High context recall means the language model receives most or all relevant information, improving answer accuracy. Low recall means important context is missing, leading to incomplete or incorrect responses.
Concrete example
Suppose a query has 5 relevant context passages identified as ground truth. The retriever returns 3 passages, 2 of which are relevant.
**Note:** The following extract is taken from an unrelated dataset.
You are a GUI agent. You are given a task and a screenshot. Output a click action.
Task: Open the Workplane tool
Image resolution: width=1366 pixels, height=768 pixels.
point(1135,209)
ground_truth = {'p1', 'p2', 'p3', 'p4', 'p5'}
retrieved = {'p2', 'p3', 'p6'}
# Calculate context recall
relevant_retrieved = ground_truth.intersection(retrieved)
context_recall = len(relevant_retrieved) / len(ground_truth)
print(f"Context Recall: {context_recall:.2f}") Context Recall: 0.40
When to use it
Use context recall to evaluate and improve the retrieval component in RAG systems, especially when you have ground-truth context annotations. It helps diagnose if retrieval is missing key information before generation. Avoid relying solely on context recall when ground truth is unavailable or incomplete; combine with other metrics like precision or end-task accuracy.
Key terms
| Term | Definition |
|---|---|
| Context recall | Fraction of relevant context retrieved in RAG evaluation. |
| Retrieval-Augmented Generation (RAG) | AI architecture combining retrieval with LLM generation. |
| Ground truth context | Known relevant documents or passages for a query. |
| Retriever | Component that fetches documents to provide context to the LLM. |
Key Takeaways
- Context recall measures how completely a RAG retriever returns relevant context.
- High context recall improves LLM answer accuracy by providing necessary information.
- Calculate context recall as relevant retrieved passages divided by total relevant passages.
- Use context recall to diagnose retrieval quality when ground truth context is available.